--- START ---

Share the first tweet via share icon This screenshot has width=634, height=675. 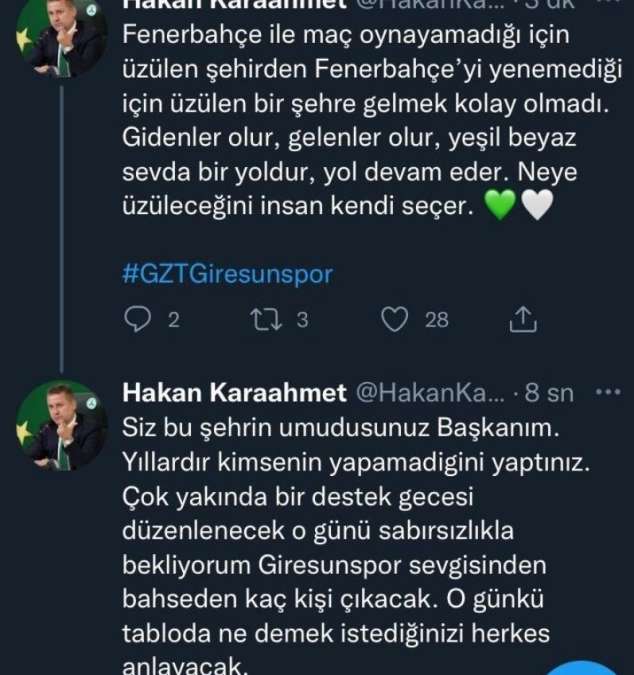click(524, 319)
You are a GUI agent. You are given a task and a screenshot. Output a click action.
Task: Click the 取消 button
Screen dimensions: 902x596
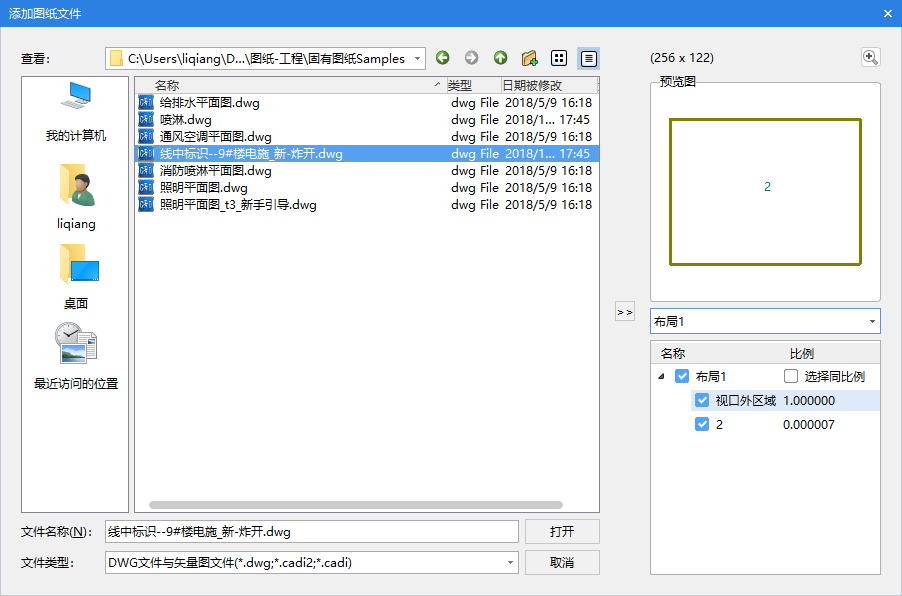click(x=562, y=563)
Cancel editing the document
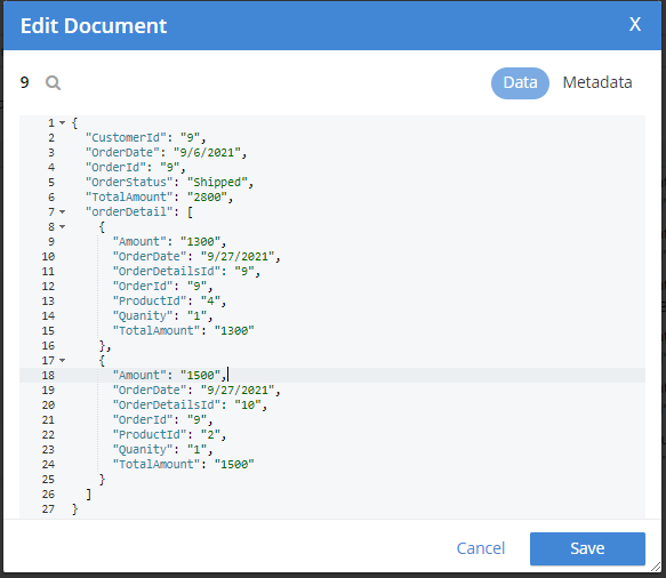Screen dimensions: 666x578 click(x=480, y=548)
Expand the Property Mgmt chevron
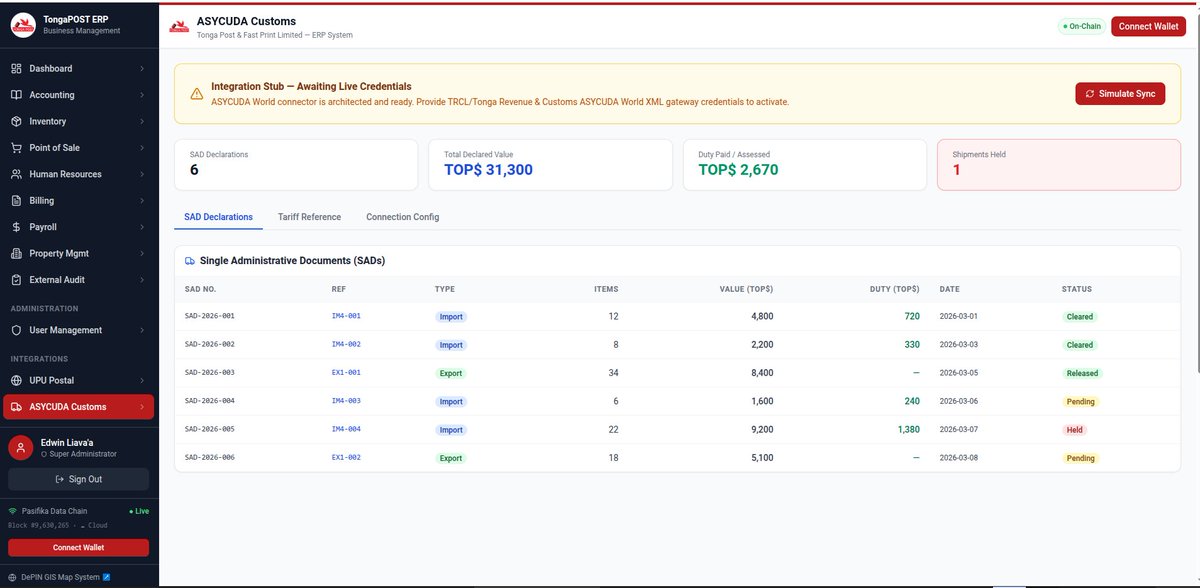The width and height of the screenshot is (1200, 588). coord(141,254)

--- END ---

- [About this exercise]
Beginning with the line that holds "You are a GUI" and continuing to the end of the entries above, set down each line exactly, both ends included; include no pictures.

- [Completed exercise]
You are a GUI agent. You are given a task and a screenshot. Output a click action.
Task: Click the 取消 button
Screen dimensions: 902x596
click(x=562, y=563)
Cancel editing the document
Screen dimensions: 666x578 click(x=480, y=548)
Expand the Property Mgmt chevron
The width and height of the screenshot is (1200, 588). coord(141,254)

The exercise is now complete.